-- Task statement --
Resume the profile of the footballer Malcolm Viltard below, picking up right after its last sentence.

Malcolm Viltard

Personal information
- Date of birth: 24 October 2002 (age 23)
- Place of birth: Carcassonne, France
- Height: 1.75 m (5 ft 9 in)
- Position: Midfielder

Team information
- Current team: Dender
- Number: 24

Youth career
- 2008–2016: ES du Fresquel
- 2016–2017: Castelnaudary
- 2017–2018: Muret
- 2018–2019: Balma

Senior career*
- Years: Team / Apps / (Gls)
- 2019–2022: Sochaux II / 26 / (5)
- 2020–2024: Sochaux / 34 / (3)
- 2022–2023: → Châteauroux (loan) / 27 / (1)
- 2024–: Dender / 67 / (1)

= Malcolm Viltard =

French footballer (born 2002)

Malcolm Viltard (born 24 October 2002) is a French professional footballer who plays as a midfielder for Belgian club Dender.

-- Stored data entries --
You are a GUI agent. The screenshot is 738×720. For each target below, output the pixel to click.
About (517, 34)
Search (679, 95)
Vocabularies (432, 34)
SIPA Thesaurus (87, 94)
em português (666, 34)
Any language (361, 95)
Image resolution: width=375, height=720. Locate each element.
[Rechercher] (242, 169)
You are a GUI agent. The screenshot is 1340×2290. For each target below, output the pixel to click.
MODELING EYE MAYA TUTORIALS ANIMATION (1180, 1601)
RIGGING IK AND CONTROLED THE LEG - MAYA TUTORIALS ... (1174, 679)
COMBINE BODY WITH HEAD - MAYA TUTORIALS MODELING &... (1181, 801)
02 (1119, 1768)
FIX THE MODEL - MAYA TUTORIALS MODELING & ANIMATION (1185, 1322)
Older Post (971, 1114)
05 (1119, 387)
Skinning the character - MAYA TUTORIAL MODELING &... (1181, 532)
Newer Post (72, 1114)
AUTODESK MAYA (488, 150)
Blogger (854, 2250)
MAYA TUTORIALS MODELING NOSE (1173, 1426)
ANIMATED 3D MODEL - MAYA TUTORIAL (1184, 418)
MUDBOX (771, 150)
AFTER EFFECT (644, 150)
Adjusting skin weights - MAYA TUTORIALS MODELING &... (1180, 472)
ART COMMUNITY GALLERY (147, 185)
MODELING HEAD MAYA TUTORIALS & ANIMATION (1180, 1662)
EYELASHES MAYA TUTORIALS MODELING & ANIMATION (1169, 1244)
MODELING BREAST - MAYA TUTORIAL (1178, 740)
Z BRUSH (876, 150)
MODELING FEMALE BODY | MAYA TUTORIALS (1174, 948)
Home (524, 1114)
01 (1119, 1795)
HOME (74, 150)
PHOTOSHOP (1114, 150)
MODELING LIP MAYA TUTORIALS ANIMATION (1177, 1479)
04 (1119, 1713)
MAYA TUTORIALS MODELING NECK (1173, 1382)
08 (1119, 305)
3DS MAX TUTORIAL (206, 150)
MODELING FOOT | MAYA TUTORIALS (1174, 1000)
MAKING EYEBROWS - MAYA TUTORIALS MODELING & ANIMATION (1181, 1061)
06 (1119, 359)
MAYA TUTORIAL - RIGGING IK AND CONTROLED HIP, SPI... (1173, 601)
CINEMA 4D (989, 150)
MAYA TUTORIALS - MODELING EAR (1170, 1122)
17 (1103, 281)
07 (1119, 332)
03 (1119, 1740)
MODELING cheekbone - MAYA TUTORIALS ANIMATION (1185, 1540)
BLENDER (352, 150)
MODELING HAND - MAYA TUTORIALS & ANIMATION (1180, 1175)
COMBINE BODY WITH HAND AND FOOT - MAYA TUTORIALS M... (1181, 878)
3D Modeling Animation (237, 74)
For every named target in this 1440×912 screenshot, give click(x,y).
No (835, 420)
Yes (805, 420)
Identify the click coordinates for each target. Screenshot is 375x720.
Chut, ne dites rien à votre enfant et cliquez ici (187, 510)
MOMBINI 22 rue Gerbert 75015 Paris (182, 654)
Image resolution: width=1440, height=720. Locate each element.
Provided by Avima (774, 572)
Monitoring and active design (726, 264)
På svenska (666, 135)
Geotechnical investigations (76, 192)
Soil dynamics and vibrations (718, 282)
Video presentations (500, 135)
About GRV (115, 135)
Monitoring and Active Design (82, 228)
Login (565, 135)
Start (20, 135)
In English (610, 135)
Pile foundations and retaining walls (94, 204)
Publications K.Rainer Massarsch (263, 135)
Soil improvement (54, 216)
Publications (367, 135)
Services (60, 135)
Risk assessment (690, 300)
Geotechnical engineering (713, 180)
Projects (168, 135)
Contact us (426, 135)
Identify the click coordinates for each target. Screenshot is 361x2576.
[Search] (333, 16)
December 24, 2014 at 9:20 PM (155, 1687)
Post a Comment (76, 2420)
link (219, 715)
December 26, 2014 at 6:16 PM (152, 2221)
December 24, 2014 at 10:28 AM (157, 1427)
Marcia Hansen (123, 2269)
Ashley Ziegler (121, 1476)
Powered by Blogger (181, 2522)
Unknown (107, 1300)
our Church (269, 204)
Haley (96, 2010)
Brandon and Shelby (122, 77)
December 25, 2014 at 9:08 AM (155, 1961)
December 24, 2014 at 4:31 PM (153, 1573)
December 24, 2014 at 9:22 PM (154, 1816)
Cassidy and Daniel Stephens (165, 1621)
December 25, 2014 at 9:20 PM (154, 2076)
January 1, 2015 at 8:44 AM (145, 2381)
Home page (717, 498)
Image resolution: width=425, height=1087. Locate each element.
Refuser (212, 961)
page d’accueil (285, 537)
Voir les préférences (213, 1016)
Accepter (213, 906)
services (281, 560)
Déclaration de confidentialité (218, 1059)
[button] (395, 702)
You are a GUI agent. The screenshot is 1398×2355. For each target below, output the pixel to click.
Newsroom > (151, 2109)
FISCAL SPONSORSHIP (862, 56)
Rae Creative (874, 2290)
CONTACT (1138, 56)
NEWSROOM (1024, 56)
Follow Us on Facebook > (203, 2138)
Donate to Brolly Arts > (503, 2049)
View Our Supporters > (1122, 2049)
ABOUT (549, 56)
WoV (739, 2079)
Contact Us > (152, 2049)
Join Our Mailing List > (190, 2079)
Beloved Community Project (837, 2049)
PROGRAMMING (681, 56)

-- Your response --
==Career==
Viltard is a youth product of ES du Fresquel, Castelnaudary, Muret, and Balma, before signing with Sochaux in January 2019. Viltard made his professional debut with Sochaux in a 4-0 Ligue 2 win over Le Havre AC on 28 November 2020.

On 7 September 2022, Viltard extended his contract with Sochaux to 2025 and was loaned to Châteauroux for the 2022–23 season.